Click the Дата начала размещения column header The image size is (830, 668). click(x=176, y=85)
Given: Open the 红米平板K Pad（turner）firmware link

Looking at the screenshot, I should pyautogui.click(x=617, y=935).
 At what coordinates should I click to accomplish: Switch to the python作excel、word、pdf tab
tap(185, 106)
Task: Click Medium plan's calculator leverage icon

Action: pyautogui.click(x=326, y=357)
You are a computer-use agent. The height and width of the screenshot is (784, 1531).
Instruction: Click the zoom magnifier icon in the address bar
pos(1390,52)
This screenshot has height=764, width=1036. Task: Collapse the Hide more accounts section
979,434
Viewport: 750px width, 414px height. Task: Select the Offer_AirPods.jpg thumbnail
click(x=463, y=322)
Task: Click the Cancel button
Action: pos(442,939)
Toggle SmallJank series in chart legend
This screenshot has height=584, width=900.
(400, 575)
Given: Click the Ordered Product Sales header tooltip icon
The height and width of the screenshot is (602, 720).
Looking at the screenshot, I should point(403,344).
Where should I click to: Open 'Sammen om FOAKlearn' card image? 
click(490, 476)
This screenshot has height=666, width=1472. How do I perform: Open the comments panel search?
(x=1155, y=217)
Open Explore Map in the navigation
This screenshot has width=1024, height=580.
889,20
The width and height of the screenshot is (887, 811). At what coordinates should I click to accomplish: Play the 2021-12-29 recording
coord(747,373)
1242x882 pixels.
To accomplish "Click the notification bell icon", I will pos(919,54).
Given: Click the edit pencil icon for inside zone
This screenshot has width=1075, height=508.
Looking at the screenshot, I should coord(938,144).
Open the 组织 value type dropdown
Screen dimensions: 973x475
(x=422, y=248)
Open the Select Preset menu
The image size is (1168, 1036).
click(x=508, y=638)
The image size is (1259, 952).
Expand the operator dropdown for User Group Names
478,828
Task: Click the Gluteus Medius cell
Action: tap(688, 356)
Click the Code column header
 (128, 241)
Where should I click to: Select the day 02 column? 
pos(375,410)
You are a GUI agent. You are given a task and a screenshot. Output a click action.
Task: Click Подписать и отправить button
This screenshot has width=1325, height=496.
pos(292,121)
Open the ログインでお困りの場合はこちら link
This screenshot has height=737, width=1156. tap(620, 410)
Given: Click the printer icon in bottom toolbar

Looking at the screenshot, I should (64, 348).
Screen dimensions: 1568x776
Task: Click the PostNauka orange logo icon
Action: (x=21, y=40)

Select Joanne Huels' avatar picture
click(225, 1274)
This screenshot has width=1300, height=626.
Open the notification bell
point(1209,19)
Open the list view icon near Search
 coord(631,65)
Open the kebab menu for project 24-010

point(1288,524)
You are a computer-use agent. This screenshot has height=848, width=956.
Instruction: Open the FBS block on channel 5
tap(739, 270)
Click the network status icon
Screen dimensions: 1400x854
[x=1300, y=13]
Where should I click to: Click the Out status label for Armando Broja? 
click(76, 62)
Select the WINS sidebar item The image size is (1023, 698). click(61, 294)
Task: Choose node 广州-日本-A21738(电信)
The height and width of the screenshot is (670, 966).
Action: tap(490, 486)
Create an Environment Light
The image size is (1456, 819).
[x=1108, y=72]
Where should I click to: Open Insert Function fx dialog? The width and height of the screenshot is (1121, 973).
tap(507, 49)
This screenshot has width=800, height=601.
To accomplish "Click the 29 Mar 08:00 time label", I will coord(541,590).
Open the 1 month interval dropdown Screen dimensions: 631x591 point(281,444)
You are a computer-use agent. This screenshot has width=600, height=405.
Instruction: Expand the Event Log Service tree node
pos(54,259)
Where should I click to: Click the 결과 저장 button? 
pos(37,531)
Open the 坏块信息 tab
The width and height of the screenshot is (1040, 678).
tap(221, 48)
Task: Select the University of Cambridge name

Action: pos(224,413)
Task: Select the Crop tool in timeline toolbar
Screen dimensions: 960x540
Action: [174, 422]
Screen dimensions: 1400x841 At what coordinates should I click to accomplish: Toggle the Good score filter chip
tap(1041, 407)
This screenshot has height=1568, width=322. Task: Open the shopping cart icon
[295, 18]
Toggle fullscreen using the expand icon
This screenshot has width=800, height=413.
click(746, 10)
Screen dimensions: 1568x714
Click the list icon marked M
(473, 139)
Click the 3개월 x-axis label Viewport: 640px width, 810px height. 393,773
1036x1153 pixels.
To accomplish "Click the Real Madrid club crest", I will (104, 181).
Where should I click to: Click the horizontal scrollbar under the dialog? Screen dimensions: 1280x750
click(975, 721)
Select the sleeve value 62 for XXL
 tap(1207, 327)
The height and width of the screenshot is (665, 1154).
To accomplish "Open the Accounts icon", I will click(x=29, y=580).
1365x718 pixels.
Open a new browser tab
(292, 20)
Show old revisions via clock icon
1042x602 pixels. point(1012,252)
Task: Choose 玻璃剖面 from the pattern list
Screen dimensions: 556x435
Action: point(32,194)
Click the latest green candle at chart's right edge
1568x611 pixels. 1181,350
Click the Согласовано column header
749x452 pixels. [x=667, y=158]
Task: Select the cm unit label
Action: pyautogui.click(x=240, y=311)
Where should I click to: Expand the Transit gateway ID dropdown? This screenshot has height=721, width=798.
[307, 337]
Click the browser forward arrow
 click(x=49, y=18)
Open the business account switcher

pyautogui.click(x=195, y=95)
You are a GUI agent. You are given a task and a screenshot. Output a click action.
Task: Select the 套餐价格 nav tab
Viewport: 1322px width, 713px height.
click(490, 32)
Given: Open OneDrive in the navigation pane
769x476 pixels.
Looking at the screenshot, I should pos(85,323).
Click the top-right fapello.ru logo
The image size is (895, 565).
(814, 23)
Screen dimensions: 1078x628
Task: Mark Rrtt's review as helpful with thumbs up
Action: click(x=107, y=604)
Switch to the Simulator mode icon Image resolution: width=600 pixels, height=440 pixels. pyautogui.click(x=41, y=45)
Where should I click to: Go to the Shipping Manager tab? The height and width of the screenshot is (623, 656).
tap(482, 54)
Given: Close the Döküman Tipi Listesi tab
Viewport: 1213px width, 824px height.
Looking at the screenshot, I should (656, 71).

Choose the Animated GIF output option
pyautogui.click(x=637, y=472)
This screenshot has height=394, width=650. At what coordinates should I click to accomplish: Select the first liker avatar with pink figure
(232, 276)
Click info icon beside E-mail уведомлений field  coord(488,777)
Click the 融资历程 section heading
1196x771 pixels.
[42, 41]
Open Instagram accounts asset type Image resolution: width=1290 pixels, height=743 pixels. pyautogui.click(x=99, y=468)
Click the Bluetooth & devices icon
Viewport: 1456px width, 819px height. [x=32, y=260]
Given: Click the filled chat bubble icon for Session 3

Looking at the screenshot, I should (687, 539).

• _Your task_
From the records above, extract every entry exactly as given.

• _Written solution_
Click the Дата начала размещения column header The image size is (830, 668). click(x=176, y=85)
Given: Open the 红米平板K Pad（turner）firmware link

Looking at the screenshot, I should pyautogui.click(x=617, y=935).
 At what coordinates should I click to accomplish: Switch to the python作excel、word、pdf tab
tap(185, 106)
Task: Click Medium plan's calculator leverage icon

Action: pyautogui.click(x=326, y=357)
You are a computer-use agent. The height and width of the screenshot is (784, 1531).
Instruction: Click the zoom magnifier icon in the address bar
pos(1390,52)
This screenshot has height=764, width=1036. Task: Collapse the Hide more accounts section
979,434
Viewport: 750px width, 414px height. Task: Select the Offer_AirPods.jpg thumbnail
click(x=463, y=322)
Task: Click the Cancel button
Action: pos(442,939)
Toggle SmallJank series in chart legend
This screenshot has height=584, width=900.
(400, 575)
Given: Click the Ordered Product Sales header tooltip icon
The height and width of the screenshot is (602, 720).
Looking at the screenshot, I should point(403,344).
Where should I click to: Open 'Sammen om FOAKlearn' card image? 
click(490, 476)
This screenshot has height=666, width=1472. How do I perform: Open the comments panel search?
(x=1155, y=217)
Open Explore Map in the navigation
This screenshot has width=1024, height=580.
889,20
The width and height of the screenshot is (887, 811). At what coordinates should I click to accomplish: Play the 2021-12-29 recording
coord(747,373)
1242x882 pixels.
To accomplish "Click the notification bell icon", I will pos(919,54).
Given: Click the edit pencil icon for inside zone
This screenshot has width=1075, height=508.
Looking at the screenshot, I should coord(938,144).
Open the 组织 value type dropdown
Screen dimensions: 973x475
(x=422, y=248)
Open the Select Preset menu
The image size is (1168, 1036).
click(x=508, y=638)
The image size is (1259, 952).
Expand the operator dropdown for User Group Names
478,828
Task: Click the Gluteus Medius cell
Action: tap(688, 356)
Click the Code column header
 (128, 241)
Where should I click to: Select the day 02 column? 
pos(375,410)
You are a GUI agent. You are given a task and a screenshot. Output a click action.
Task: Click Подписать и отправить button
This screenshot has width=1325, height=496.
pos(292,121)
Open the ログインでお困りの場合はこちら link
This screenshot has height=737, width=1156. tap(620, 410)
Given: Click the printer icon in bottom toolbar

Looking at the screenshot, I should (64, 348).
Screen dimensions: 1568x776
Task: Click the PostNauka orange logo icon
Action: (x=21, y=40)

Select Joanne Huels' avatar picture
click(225, 1274)
This screenshot has width=1300, height=626.
Open the notification bell
point(1209,19)
Open the list view icon near Search
 coord(631,65)
Open the kebab menu for project 24-010

point(1288,524)
You are a computer-use agent. This screenshot has height=848, width=956.
Instruction: Open the FBS block on channel 5
tap(739, 270)
Click the network status icon
Screen dimensions: 1400x854
[x=1300, y=13]
Where should I click to: Click the Out status label for Armando Broja? 
click(76, 62)
Select the WINS sidebar item The image size is (1023, 698). click(61, 294)
Task: Choose node 广州-日本-A21738(电信)
The height and width of the screenshot is (670, 966).
Action: tap(490, 486)
Create an Environment Light
The image size is (1456, 819).
[x=1108, y=72]
Where should I click to: Open Insert Function fx dialog? The width and height of the screenshot is (1121, 973).
tap(507, 49)
This screenshot has width=800, height=601.
To accomplish "Click the 29 Mar 08:00 time label", I will coord(541,590).
Open the 1 month interval dropdown Screen dimensions: 631x591 point(281,444)
You are a computer-use agent. This screenshot has width=600, height=405.
Instruction: Expand the Event Log Service tree node
pos(54,259)
Where should I click to: Click the 결과 저장 button? 
pos(37,531)
Open the 坏块信息 tab
The width and height of the screenshot is (1040, 678).
tap(221, 48)
Task: Select the University of Cambridge name

Action: pos(224,413)
Task: Select the Crop tool in timeline toolbar
Screen dimensions: 960x540
Action: [174, 422]
Screen dimensions: 1400x841 At what coordinates should I click to accomplish: Toggle the Good score filter chip
tap(1041, 407)
This screenshot has height=1568, width=322. Task: Open the shopping cart icon
[295, 18]
Toggle fullscreen using the expand icon
This screenshot has width=800, height=413.
click(746, 10)
Screen dimensions: 1568x714
Click the list icon marked M
(473, 139)
Click the 3개월 x-axis label Viewport: 640px width, 810px height. 393,773
1036x1153 pixels.
To accomplish "Click the Real Madrid club crest", I will (104, 181).
Where should I click to: Click the horizontal scrollbar under the dialog? Screen dimensions: 1280x750
click(975, 721)
Select the sleeve value 62 for XXL
 tap(1207, 327)
The height and width of the screenshot is (665, 1154).
To accomplish "Open the Accounts icon", I will click(x=29, y=580).
1365x718 pixels.
Open a new browser tab
(292, 20)
Show old revisions via clock icon
1042x602 pixels. point(1012,252)
Task: Choose 玻璃剖面 from the pattern list
Screen dimensions: 556x435
Action: point(32,194)
Click the latest green candle at chart's right edge
1568x611 pixels. 1181,350
Click the Согласовано column header
749x452 pixels. [x=667, y=158]
Task: Select the cm unit label
Action: pyautogui.click(x=240, y=311)
Where should I click to: Expand the Transit gateway ID dropdown? This screenshot has height=721, width=798.
[307, 337]
Click the browser forward arrow
 click(x=49, y=18)
Open the business account switcher

pyautogui.click(x=195, y=95)
You are a GUI agent. You are given a task and a screenshot. Output a click action.
Task: Select the 套餐价格 nav tab
Viewport: 1322px width, 713px height.
click(490, 32)
Given: Open OneDrive in the navigation pane
769x476 pixels.
Looking at the screenshot, I should pos(85,323).
Click the top-right fapello.ru logo
The image size is (895, 565).
(814, 23)
Screen dimensions: 1078x628
Task: Mark Rrtt's review as helpful with thumbs up
Action: click(x=107, y=604)
Switch to the Simulator mode icon Image resolution: width=600 pixels, height=440 pixels. pyautogui.click(x=41, y=45)
Where should I click to: Go to the Shipping Manager tab? The height and width of the screenshot is (623, 656).
tap(482, 54)
Given: Close the Döküman Tipi Listesi tab
Viewport: 1213px width, 824px height.
Looking at the screenshot, I should (656, 71).

Choose the Animated GIF output option
pyautogui.click(x=637, y=472)
This screenshot has height=394, width=650. At what coordinates should I click to accomplish: Select the first liker avatar with pink figure
(232, 276)
Click info icon beside E-mail уведомлений field  coord(488,777)
Click the 融资历程 section heading
1196x771 pixels.
[42, 41]
Open Instagram accounts asset type Image resolution: width=1290 pixels, height=743 pixels. pyautogui.click(x=99, y=468)
Click the Bluetooth & devices icon
Viewport: 1456px width, 819px height. [x=32, y=260]
Given: Click the filled chat bubble icon for Session 3

Looking at the screenshot, I should (687, 539).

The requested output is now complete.